Objective:
Scale the records from the line with "At what coordinates" through the end of the records, both ends included, by repeating every line with the requests unchanged and multiplying only the coordinates in the answers by 2.45, rounded to whole numbers with halves going up. Leave the pictures out.

Rows from a screen grounding dataset:
+ + + +

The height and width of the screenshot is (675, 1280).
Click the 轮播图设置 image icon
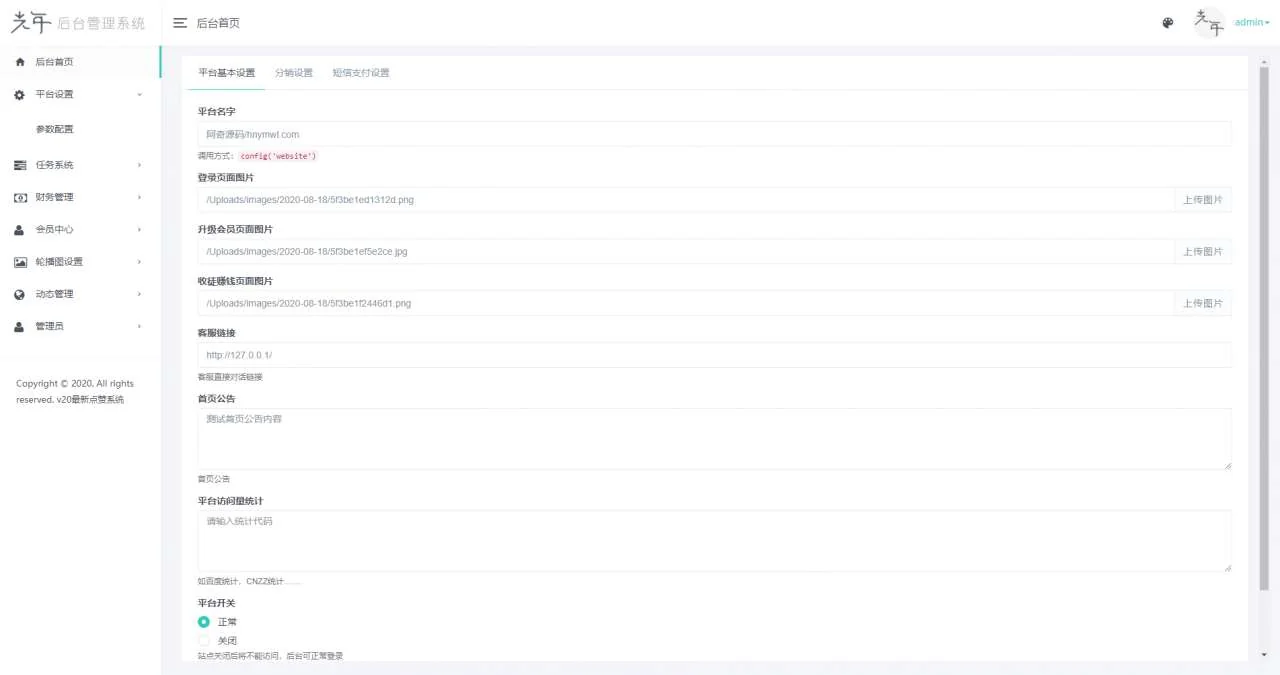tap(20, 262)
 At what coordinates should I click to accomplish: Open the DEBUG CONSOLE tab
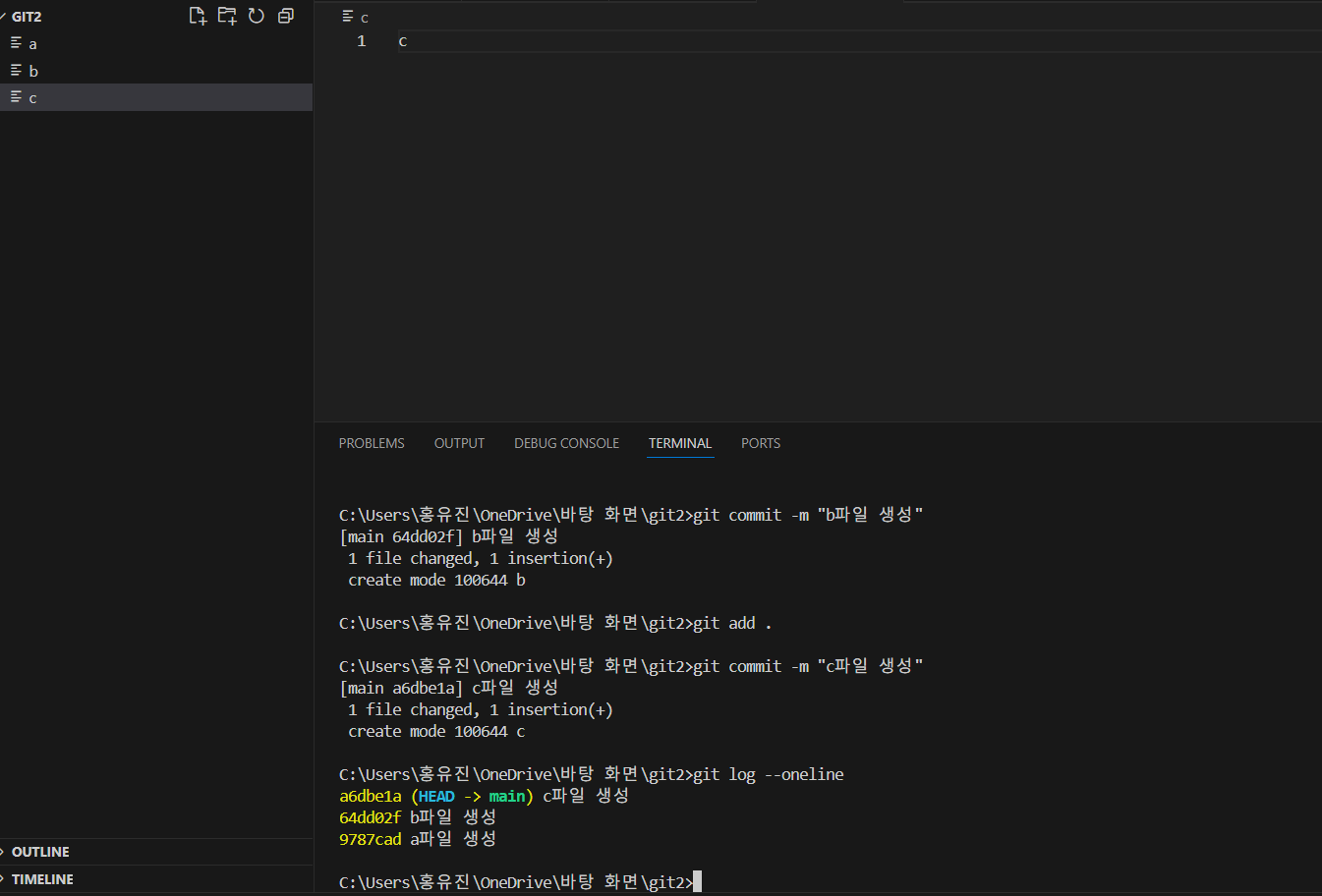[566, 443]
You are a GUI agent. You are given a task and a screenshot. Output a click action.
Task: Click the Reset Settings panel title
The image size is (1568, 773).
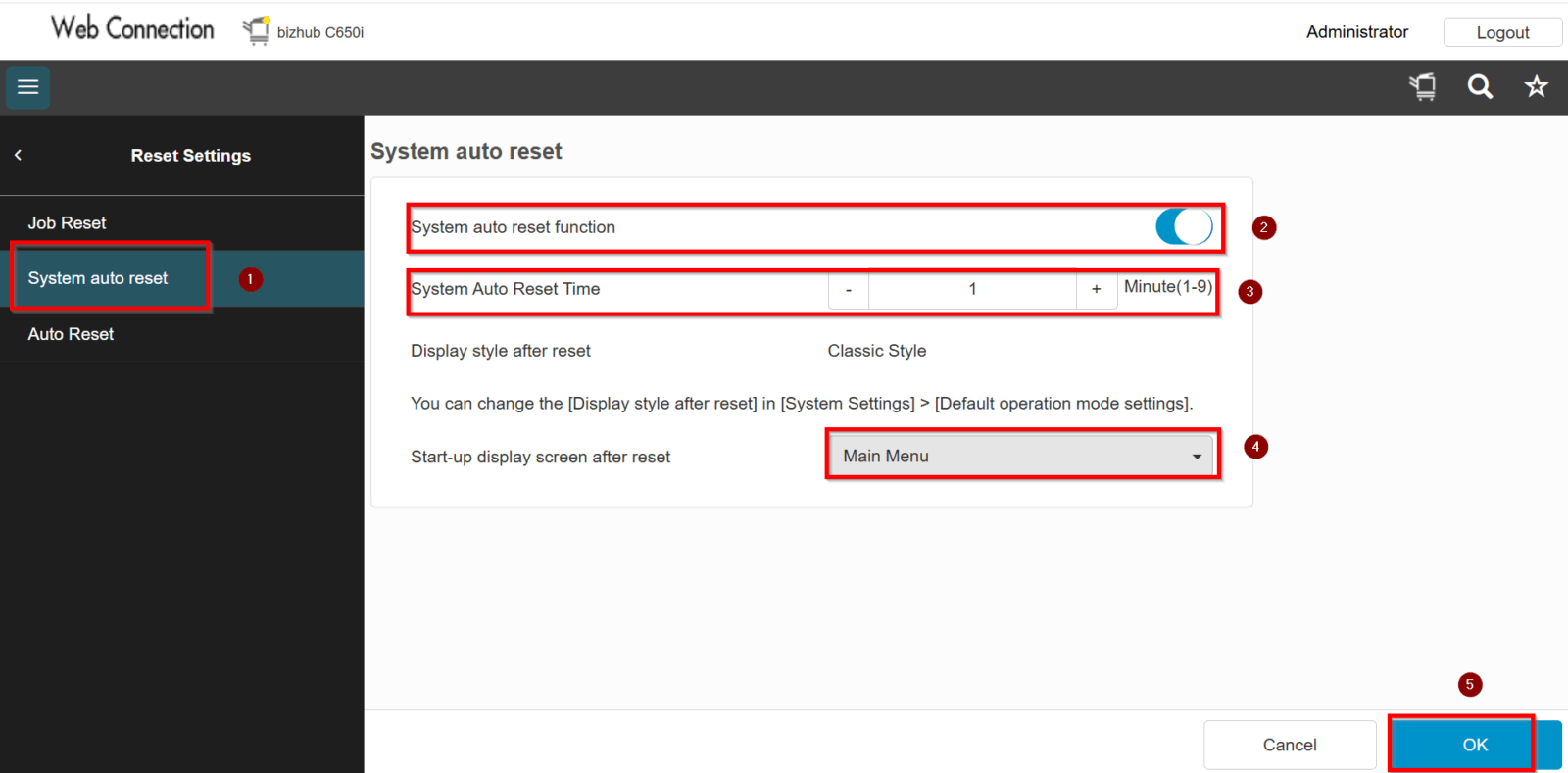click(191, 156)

+ + + +

Answer in full:
 At what coordinates should I click to accomplish: Open the DEBUG CONSOLE tab
[1387, 1085]
You are a GUI agent. You are given a task and a screenshot. Output a click action.
Task: Click the Reset Settings panel title
The image size is (1568, 773).
click(468, 382)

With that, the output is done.